- _Entries for finding text and elements_
-- Start --
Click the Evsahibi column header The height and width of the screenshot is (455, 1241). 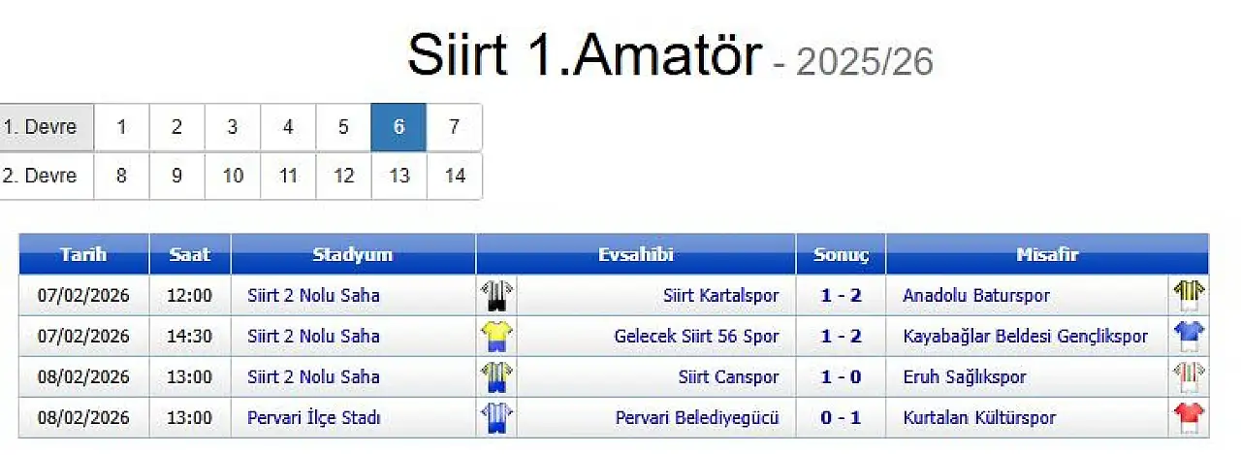click(x=635, y=255)
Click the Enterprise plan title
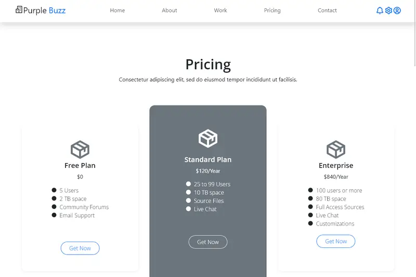 [336, 166]
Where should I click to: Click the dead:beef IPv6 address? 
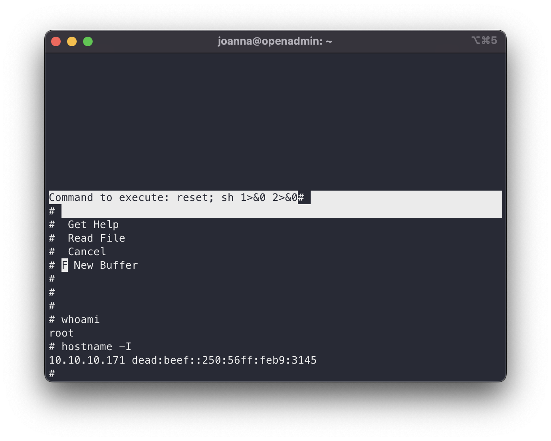pos(224,360)
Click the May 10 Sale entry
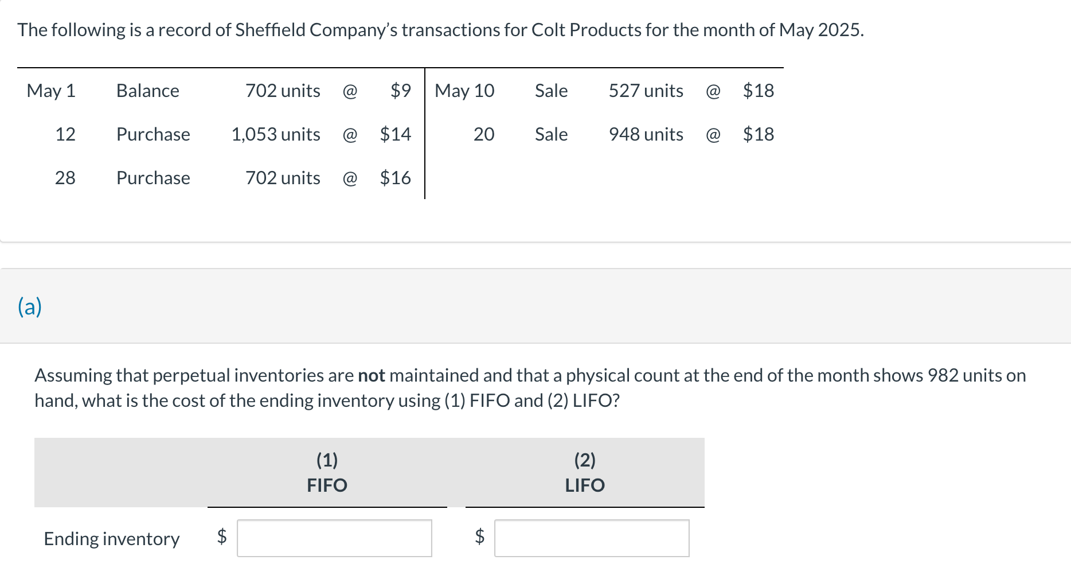1071x583 pixels. (x=551, y=90)
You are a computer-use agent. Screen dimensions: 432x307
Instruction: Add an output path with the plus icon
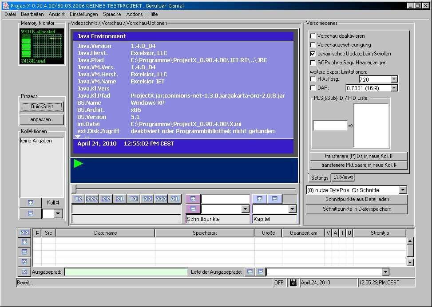[x=250, y=271]
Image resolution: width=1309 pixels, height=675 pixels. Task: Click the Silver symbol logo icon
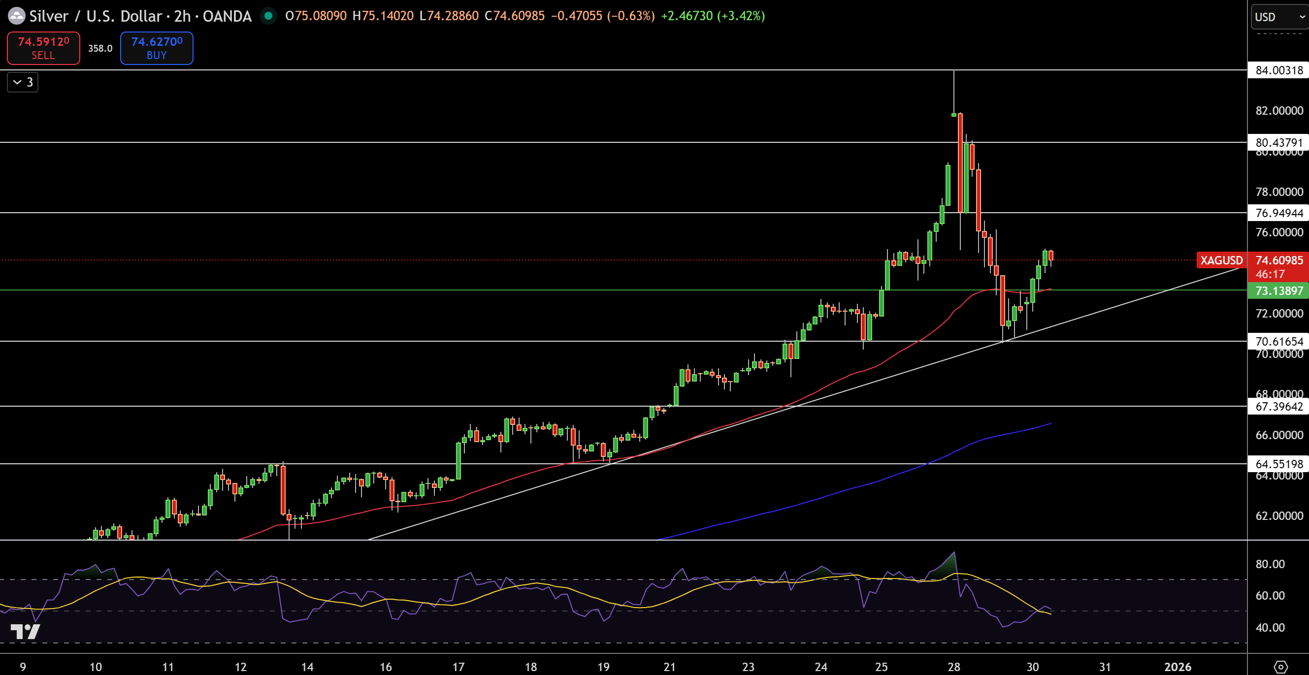17,16
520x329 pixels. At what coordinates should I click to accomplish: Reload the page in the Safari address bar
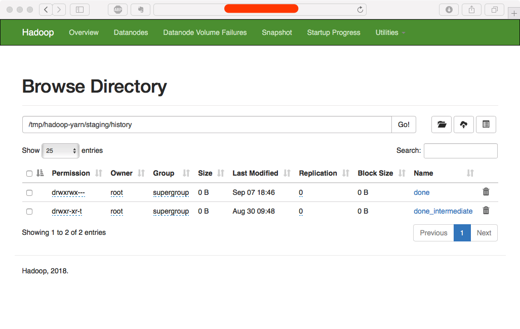click(360, 10)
-- End --
- _CHALLENGE_
Write out the entries from the line with "You are a computer-use" through the end of the entries as a numbered list, skipping any blank lines and leaving out the pictures.

- _ANSWER IN FULL_
1. You are a computer-use agent. Screen dimensions: 432x307
2. Instruction: Add an output path with the plus icon
3. [x=250, y=271]
4. Image resolution: width=1309 pixels, height=675 pixels. Task: Click the Silver symbol logo icon
5. 17,16
6. 520x329 pixels. At what coordinates should I click to accomplish: Reload the page in the Safari address bar
7. click(360, 10)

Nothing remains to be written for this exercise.